First of all these acronyms refer to computer chips like CPU central processing unit (computer processor based mining), GPU or graphics processing units (graphics card based mining) or ASIC (application specific integrated circuits) or special circuit boards designed to do mining functions.

You mine different coins with different kinds of units.

In the old days of Bitcoin, whenever the average person said he or she was getting into mining, it meant that they had one or several computers filled with maybe 3 or more graphics cards.

Graphics cards are able to come with better chips and can process numbers much faster than cheap graphics cards and have traditionally only been used by gamers and CAD cam 3d artists who needed to see or render pictures or videos faster.

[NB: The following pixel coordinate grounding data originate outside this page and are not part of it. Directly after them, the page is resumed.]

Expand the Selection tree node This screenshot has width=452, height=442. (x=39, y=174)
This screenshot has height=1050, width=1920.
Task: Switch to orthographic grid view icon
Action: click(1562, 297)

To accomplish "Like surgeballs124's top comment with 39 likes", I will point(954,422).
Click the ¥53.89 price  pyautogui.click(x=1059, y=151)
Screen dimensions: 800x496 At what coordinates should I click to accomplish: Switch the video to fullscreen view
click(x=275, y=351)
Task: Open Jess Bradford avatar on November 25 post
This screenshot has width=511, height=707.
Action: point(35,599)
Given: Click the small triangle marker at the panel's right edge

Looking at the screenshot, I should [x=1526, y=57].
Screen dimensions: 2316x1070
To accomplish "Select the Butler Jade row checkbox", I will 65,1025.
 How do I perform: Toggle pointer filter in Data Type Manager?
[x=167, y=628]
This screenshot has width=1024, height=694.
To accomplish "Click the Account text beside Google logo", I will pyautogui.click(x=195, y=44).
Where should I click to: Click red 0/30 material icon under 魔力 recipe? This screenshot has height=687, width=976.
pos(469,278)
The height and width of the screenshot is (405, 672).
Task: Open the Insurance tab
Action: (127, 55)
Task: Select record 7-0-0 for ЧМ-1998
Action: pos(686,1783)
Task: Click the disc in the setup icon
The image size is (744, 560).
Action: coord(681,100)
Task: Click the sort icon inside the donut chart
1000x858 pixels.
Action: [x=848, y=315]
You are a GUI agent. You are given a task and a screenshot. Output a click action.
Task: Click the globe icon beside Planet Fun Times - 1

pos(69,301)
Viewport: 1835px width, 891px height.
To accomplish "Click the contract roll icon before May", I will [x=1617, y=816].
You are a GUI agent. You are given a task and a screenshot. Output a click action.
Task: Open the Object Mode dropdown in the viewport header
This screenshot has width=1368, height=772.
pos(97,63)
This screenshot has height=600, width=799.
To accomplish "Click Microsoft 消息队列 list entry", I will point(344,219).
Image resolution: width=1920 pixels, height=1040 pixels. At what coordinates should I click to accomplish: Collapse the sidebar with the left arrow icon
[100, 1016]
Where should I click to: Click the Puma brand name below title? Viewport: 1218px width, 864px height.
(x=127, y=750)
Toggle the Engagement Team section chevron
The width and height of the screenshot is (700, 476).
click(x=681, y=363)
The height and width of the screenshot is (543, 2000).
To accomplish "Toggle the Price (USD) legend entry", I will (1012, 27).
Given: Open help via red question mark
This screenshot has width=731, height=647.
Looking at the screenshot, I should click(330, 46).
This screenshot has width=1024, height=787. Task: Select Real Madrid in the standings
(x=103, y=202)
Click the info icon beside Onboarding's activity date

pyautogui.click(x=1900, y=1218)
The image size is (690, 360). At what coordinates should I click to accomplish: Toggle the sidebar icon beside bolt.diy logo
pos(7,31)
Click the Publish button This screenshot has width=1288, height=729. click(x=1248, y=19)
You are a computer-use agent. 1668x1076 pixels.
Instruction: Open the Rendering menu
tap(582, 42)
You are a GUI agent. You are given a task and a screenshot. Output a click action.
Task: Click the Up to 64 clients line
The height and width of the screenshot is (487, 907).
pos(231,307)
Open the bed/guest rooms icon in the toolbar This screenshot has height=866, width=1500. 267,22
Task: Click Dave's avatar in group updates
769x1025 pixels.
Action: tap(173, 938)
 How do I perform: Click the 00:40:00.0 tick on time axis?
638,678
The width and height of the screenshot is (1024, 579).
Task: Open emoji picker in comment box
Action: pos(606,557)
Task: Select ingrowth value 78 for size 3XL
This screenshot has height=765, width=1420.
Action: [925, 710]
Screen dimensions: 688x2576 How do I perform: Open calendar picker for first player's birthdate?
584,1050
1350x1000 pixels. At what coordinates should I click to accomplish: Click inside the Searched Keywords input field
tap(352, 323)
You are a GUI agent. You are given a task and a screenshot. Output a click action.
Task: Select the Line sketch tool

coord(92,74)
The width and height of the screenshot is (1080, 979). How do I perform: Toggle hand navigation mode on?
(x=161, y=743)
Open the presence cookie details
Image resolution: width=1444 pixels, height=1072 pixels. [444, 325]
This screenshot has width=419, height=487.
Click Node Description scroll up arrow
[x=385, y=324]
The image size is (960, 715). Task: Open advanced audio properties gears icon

People realized that if you wanted to process numbers fast to do crypto mining that you could shove several high end $1,,000 graphics cards into a box with some fans and lots of cables.

These things became very hot and eventually you could destroy your video cards which is why when people sell high end video cards they are always asked if they were used for mining.

Now eventually the small guys with a rack with 3 or 4 mining rigs gave way to basements filled with rigs and then warehouses filled with rigs and then the question of wasting energy came up and the topic of charging gas fees arose.

So Ethereum got criticized for charging their users high gas fees for small transactions so users started looking for other places to sell their NFTs or other products.

So Ethereum started getting a lot more competition and the concept of POS or proof of state came to be and it was hoped that the small guy or gal could mine again and not have to be in such fierce competition with the big miners.

It gets complicated in a hurry though.